Bajo esta línea, la Comisión insta a los países miembro a introducir incentivos fiscales y apoyos económicos en la rápida implementación de opciones como bombas de calor, baterías recargables y paneles fotovoltaicos, además de tarifas sociales y subvenciones de este calado para reemplazar las calderas que se alimentan de combustibles fósiles.

Ha destacado Bruselas, en este sentido, que aquellos Estados miembro que han logrado “una alta proporción de energías renovables”, como bien es el caso español, cuentan con “precios de la electricidad inferiores a la media de la UE”, según los técnicos.

Sobre el aumento de los combustibles fósiles

Quizás el mayor impacto de la guerra a nivel económico se ha visto, a corto plazo y a la vista del ciudadano de a pie, en la subida exponencial de los precios de los carburantes. Desde la Comisión Europea, entienden que este escenario actual no será una amenaza inmediata para la seguridad del suministro, aunque estudian de cerca las tensiones y la evolución del coste de los combustibles.

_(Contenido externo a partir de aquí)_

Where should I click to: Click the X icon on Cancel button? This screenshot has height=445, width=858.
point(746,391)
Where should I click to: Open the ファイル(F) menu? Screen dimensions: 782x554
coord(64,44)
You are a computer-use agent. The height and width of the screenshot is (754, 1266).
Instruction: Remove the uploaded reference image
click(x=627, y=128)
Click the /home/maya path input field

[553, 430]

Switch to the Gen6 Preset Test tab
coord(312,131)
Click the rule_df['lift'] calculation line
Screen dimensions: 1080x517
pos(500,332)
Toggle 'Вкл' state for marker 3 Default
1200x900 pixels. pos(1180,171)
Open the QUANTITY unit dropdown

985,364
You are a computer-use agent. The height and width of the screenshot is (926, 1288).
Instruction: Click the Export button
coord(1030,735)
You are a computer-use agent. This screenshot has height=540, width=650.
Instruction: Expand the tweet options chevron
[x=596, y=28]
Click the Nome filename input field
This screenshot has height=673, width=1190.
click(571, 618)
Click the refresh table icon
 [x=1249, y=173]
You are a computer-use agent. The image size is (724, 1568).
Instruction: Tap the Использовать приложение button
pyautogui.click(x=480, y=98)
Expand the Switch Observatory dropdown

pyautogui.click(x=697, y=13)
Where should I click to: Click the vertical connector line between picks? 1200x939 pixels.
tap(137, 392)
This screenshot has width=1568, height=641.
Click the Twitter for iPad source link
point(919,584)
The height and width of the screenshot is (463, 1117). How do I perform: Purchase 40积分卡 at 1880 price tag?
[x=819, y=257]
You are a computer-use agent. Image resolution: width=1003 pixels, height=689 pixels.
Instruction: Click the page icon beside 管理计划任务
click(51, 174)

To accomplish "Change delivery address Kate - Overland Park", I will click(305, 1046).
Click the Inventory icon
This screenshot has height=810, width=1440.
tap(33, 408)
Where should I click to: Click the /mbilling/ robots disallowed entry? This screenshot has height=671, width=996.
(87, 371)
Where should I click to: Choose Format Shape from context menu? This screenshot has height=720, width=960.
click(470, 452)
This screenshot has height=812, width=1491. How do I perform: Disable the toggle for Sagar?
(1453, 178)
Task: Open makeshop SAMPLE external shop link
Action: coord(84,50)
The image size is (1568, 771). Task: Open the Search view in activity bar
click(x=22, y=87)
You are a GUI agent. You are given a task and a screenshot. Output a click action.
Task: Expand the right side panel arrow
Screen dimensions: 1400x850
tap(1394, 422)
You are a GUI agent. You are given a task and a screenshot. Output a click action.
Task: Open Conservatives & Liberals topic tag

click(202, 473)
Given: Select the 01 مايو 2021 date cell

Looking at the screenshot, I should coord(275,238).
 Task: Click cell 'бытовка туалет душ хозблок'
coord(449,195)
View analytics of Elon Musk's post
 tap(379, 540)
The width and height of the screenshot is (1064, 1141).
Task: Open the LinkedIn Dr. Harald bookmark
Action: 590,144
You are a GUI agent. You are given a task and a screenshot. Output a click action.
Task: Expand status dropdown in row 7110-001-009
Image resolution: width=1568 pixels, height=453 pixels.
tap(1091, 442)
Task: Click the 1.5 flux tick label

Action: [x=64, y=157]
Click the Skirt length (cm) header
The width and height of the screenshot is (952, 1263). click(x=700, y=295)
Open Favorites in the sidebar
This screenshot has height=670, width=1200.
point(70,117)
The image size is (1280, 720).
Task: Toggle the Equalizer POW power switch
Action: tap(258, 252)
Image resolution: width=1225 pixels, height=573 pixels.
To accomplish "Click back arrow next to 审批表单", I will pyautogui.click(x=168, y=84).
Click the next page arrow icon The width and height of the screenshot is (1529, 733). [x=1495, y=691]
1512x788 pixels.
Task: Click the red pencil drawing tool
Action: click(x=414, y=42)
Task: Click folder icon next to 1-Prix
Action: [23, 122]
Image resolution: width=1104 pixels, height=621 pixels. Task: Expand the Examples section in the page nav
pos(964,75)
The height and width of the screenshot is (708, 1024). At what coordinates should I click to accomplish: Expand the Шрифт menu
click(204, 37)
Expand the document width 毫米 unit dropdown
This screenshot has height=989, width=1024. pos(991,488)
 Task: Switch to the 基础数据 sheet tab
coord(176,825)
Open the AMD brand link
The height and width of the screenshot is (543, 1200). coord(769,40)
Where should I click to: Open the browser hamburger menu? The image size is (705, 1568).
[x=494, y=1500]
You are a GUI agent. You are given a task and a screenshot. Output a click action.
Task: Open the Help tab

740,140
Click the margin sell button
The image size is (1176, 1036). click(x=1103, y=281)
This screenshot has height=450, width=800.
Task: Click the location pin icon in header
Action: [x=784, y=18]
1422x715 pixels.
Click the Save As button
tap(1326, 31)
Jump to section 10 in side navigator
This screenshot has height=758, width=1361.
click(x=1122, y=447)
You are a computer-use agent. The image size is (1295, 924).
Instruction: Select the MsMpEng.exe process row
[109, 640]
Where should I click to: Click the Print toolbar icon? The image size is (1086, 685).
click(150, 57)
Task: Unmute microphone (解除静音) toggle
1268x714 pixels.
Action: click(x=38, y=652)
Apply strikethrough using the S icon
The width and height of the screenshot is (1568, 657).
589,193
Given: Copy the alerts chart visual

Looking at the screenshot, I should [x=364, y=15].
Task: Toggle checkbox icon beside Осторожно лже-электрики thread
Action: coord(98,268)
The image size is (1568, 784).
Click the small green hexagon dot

En este sentido, Bruselas ha hecho hincapié en que el gas y el petróleo continúan siendo las fuentes de energía que continúan predominando en la calefacción, los medios de transporte y la industria, lo que afecta de lleno a los países y los precios a nivel mundial.

Para entender la situación en términos numéricos, desde que comenzó la ofensiva de Estados Unidos e Israel sobre Irán, el pasado 28 de febrero, hasta la fecha actual, los precios del petróleo en crudo han escalado en un 51%, mientras que los del gas natural en un 85%, que se ha visto a su vez influenciado por el bloqueo del estrecho de Ormuz, enclave del Golfo Pérsico por el que circula el 20% de estos carburantes del mundo.